No need to arrest Sidek Kamiso twice, says Bar Council


Source: The Star Online

Malaysian Bar Council vice-president George Varughese. Pic by The Star Online.

Malaysian Bar Council vice-president George Varughese. Pic by The Star Online.

PETALING JAYA: There was no need to arrest former journalist Sidek Kamiso for his tweet and seek a four-day remand order, said Malaysian Bar Council vice-president George Varughese (pix).

On Sept 19, Sidek was arrested under Section 233 of the Communications and Multimedia Act 1998, which criminalises online content deemed offensive for his comments over the death of PAS spiritual adviser Datuk Dr Haron Din.

The second arrest took place on Sept 29 when Sidek was asked to go to Dang Wangi police station to record a statement for an alleged offence under Section 298A of the Penal Code, which punishes those who cause religious disharmony.

“The police could have called Sidek Kamiso in for questioning, as was done on Sept 29, 2016.  Moreover, since the alleged offences arise from the same tweet, the police ought to have had sufficient information after the first arrest to determine the veracity of any subsequent complaint.

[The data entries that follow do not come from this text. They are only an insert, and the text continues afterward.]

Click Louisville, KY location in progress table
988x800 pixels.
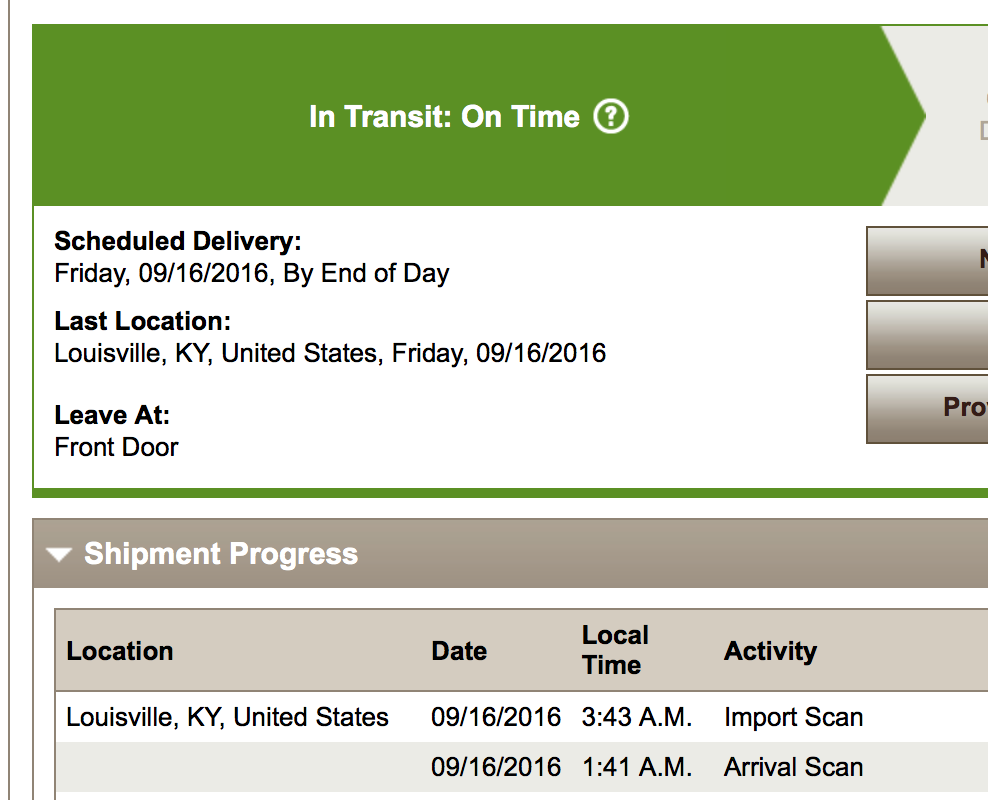(227, 717)
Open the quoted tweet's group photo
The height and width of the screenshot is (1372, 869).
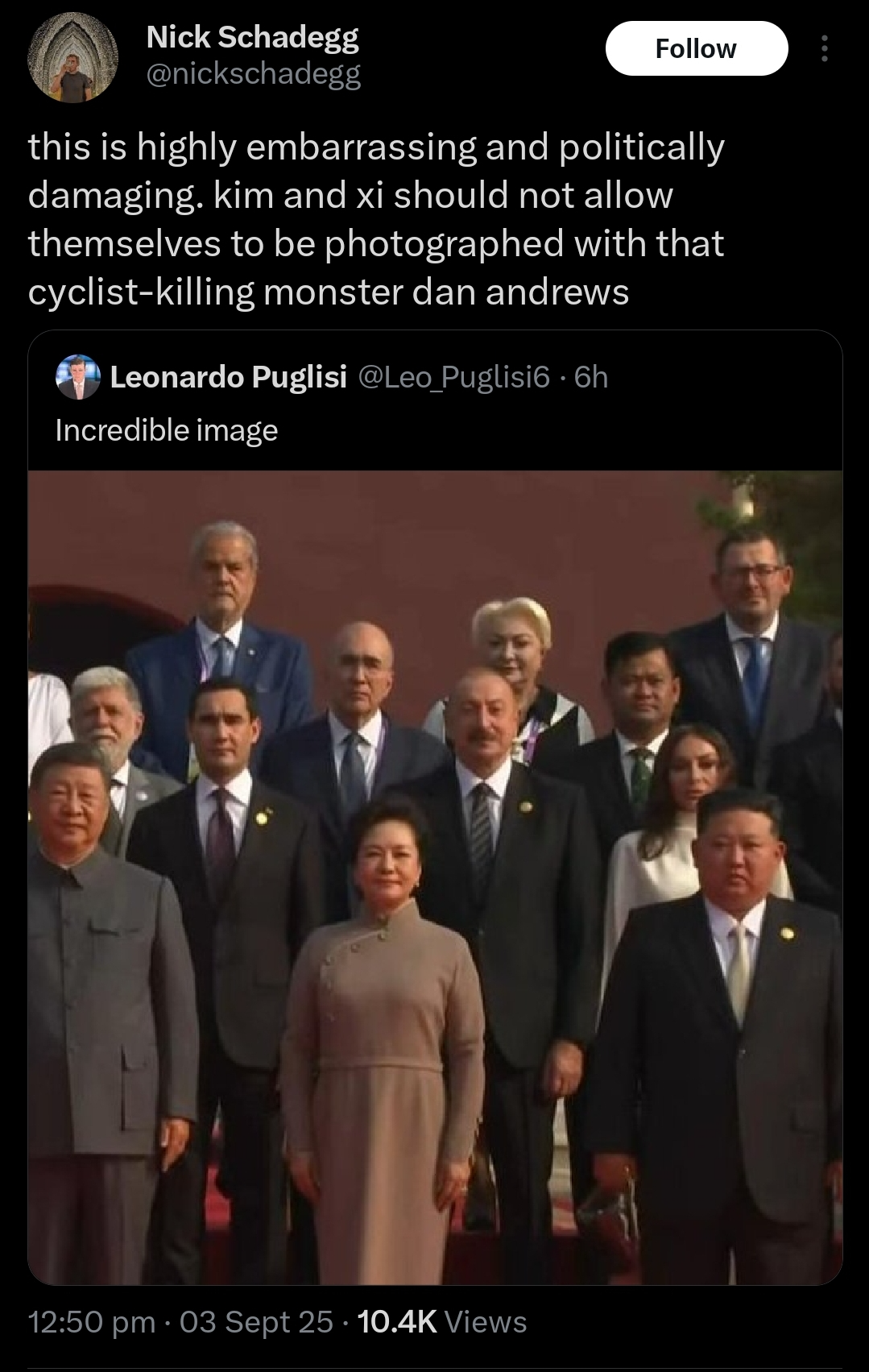tap(435, 877)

“The second arrest appears to have been unnecessary. Although the two arrests were for two different offences, both arrests were premised on the same tweet,” said Varughese in a statement on Monday.

Police had allegedly trespassed into the compound of his house in the wee hours of the night to arrest him, traumatising his wife and children.

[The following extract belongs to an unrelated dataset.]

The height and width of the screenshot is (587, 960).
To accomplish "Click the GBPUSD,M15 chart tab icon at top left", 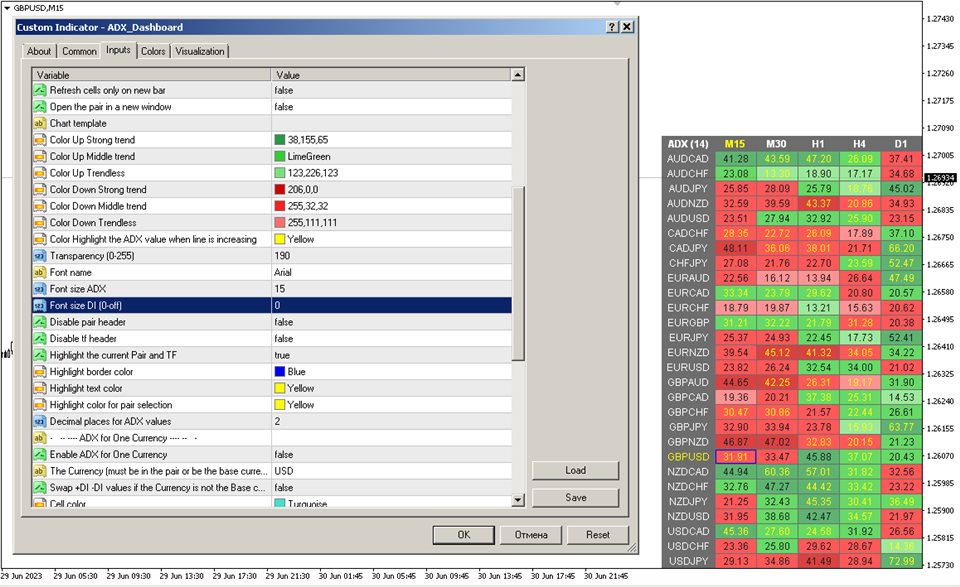I will pyautogui.click(x=8, y=7).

They had also allegedly searched his house without a warrant while denying him his right to contact his family and lawyer after his arrest.

This was then followed by a second arrest at the Dang Wangi police station where he had been called in by police to give a statement. He was subsequently released on police bail after questioning.

Speaking about the two arrests, Varughese said that it is troubling that the police continue to grossly misconstrue their investigative powers under the country’s laws, such as the Criminal Procedure Code.

“Powers to arrest are not meant to be used to begin gathering evidence against an individual.

“Further, investigative powers cannot be used to arrest or detain individuals, or to seek remand orders, only for the purpose of gathering evidence,” he said.

Varughese added that the police should have conducted thorough investigations, and not re-arrested Sidek on the grounds that different offences might have been committed arising from the same facts upon the lodgement of another police report.

“The powers of investigation and arrest must not be used to intimidate suspects,” said Varughese.

He added that those who make decisions in the police force need to be aware that the public is always watching their conduct.